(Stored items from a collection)
>>
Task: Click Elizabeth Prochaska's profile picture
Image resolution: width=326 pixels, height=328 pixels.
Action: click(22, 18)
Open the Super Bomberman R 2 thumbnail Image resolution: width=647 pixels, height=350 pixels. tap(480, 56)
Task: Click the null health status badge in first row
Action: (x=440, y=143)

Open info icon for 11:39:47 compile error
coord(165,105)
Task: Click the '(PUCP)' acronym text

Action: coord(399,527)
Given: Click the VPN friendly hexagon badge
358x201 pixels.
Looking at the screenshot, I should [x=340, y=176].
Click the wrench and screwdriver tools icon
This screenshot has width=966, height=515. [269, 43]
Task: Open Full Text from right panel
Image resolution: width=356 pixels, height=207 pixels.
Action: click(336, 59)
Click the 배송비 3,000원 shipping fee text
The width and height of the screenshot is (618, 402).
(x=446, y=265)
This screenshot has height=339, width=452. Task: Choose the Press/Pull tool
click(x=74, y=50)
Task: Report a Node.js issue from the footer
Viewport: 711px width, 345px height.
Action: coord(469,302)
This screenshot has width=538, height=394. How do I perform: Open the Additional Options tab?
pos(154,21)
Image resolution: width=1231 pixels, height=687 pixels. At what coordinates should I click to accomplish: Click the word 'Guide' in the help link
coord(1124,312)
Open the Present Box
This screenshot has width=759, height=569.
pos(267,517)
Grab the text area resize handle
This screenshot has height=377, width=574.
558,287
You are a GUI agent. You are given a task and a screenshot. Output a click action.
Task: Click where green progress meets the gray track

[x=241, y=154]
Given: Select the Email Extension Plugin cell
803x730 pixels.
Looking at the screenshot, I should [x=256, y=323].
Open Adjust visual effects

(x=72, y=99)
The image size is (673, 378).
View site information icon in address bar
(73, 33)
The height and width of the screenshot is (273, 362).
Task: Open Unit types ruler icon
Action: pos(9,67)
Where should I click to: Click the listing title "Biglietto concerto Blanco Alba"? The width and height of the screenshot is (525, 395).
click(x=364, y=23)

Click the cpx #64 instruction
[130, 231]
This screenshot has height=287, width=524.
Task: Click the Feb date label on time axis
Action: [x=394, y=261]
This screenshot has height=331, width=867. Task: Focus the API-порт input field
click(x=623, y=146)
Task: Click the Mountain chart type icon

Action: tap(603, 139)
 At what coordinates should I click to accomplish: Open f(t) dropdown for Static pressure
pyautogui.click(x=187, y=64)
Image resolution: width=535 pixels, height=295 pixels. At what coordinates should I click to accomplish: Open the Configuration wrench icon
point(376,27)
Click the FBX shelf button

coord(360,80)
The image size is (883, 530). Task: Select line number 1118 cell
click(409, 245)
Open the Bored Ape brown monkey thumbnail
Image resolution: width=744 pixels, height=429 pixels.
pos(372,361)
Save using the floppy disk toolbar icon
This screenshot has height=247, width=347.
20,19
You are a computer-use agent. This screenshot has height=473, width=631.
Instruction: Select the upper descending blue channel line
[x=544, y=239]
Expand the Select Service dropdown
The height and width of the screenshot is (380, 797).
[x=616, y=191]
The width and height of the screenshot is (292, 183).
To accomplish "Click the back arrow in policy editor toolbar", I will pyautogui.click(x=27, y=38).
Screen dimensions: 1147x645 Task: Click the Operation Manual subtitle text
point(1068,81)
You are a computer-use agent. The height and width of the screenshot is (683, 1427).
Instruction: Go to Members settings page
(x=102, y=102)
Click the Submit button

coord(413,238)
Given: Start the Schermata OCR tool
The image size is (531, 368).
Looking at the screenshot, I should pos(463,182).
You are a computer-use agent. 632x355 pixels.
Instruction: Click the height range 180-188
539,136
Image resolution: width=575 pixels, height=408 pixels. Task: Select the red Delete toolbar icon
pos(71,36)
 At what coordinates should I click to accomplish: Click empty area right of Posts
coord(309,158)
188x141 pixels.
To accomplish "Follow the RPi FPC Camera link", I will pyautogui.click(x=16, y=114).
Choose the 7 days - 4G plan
<<
Your task is to restate, word for word, the line with "188x141 pixels." and all lines after it, ending with the last line of the data.

188x141 pixels.
To accomplish "Follow the RPi FPC Camera link", I will pyautogui.click(x=16, y=114).
Choose the 7 days - 4G plan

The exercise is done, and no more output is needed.